> [本文抜粋]

『呪術廻戦』釘崎野薔薇、なぜ“悔い”がない……芥見下々が描く女性キャラの特徴とは
命をかける覚悟を決めた女性キャラたち
釘崎の意志の強さを感じさせるエピソードとしては、単行本第7・8巻のバトルが挙げられる。そこで彼女は虎杖と共に、人間の身体に受肉した「呪胎九相図」の壊相・血塗と対峙した。
明らかに呪霊とは異なる存在だったため、虎杖は彼らを手にかける際、「ごめん」と口走り、戦闘後も表情を曇らせていた。それに対して釘崎は内心はともかく、「私はぶっちゃけなんともない」と気丈に言い放っている。釘崎の方が呪術師としての覚悟が決まっていることを示すシーンだが、それは“人間としての覚悟”とも無関係ではない。彼女は自分の命も含めて、「私が私である」というエゴイズムを通すためにあらゆるものを犠牲にすることを覚悟していた。
とくに呪術師の世界では、自分の価値観を守り抜くことは容易ではない。力なき者は奪われ、蹂躙されるだけで終わってしまうからだ。釘崎だけでなく、『呪術廻戦』に登場する女性キャラクターたちはいずれも命をかける覚悟をもって、エゴイズムを通そうとしている。
たとえばその筆頭と言えるのが、禪院真希・真依の姉妹だろう。禪院家は呪術界の名門にして、血統主義と男尊女卑に強く縛られた家柄。“凶兆”とされる双子として生まれた真希と真依は、幼い頃から差別的な扱いを受けており、人間らしく生きるためには呪術師としての腕を磨くことが不可欠だった。

> [設問]
[a] 『呪術廻戦』の記事によると、虎杖は壊相・血塗を手にかける際に何と口走ったか。
[b] 『呪術廻戦』の記事のうち、「明らかに呪霊とは異なる存在だ」から「腕を磨くことが不可欠だった。」までの部分を一字一句違えずに書き写せ。
[c] 『呪術廻戦』の記事を、最後の文の後から先へ書き進めよ。
各行は『呪術廻戦』の記事とは別個の資料である。

> [提供データ]
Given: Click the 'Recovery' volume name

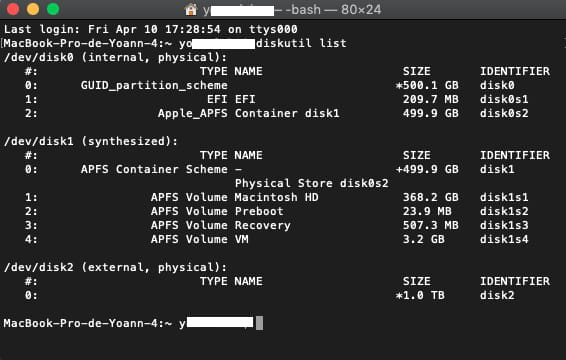Looking at the screenshot, I should tap(262, 225).
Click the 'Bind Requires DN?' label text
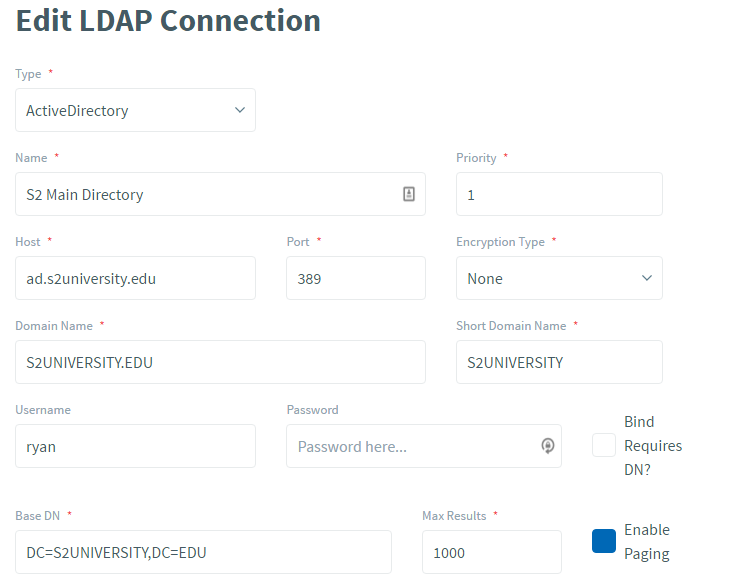The image size is (742, 581). pyautogui.click(x=652, y=445)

> [解答]
[a] 「ごめん」

[b]
明らかに呪霊とは異なる存在だったため、虎杖は彼らを手にかける際、「ごめん」と口走り、戦闘後も表情を曇らせていた。それに対して釘崎は内心はともかく、「私はぶっちゃけなんともない」と気丈に言い放っている。釘崎の方が呪術師としての覚悟が決まっていることを示すシーンだが、それは“人間としての覚悟”とも無関係ではない。彼女は自分の命も含めて、「私が私である」というエゴイズムを通すためにあらゆるものを犠牲にすることを覚悟していた。
とくに呪術師の世界では、自分の価値観を守り抜くことは容易ではない。力なき者は奪われ、蹂躙されるだけで終わってしまうからだ。釘崎だけでなく、『呪術廻戦』に登場する女性キャラクターたちはいずれも命をかける覚悟をもって、エゴイズムを通そうとしている。
たとえばその筆頭と言えるのが、禪院真希・真依の姉妹だろう。禪院家は呪術界の名門にして、血統主義と男尊女卑に強く縛られた家柄。“凶兆”とされる双子として生まれた真希と真依は、幼い頃から差別的な扱いを受けており、人間らしく生きるためには呪術師としての腕を磨くことが不可欠だった。

[c]
そして真依と同じ呪術高専京都校に所属する西宮桃も、“女性呪術師”という困難な生き方と深く向き合っているキャラクターだ。釘崎とは価値観が対立することとなったが、どちらも自分の居場所を作るために奮闘していることには変わりない。
少年マンガでは、主人公に守られるヒロインとしての女性キャラクターが登場しがちだとよく言われるが、『呪術廻戦』の世界はまったく真逆。むしろ守られることを拒絶し、自分の力で強くなって世界と対峙するという意志に満ちあふれている。釘崎は、そうした気高いキャラクター像を象徴する存在と言えるかもしれない。
作中で夜蛾正道は「呪術師に悔いのない死などない」と語っていたが、『呪術廻戦』の女性キャラクターたちはそうした枠組みすら破壊する生き様を見せてくれる。芥見下々の描く世界はきわめて残酷で、理不尽な悲劇ばかり巻き起こるが、だからこそ人の意志の気高さが際立つのではないだろうか。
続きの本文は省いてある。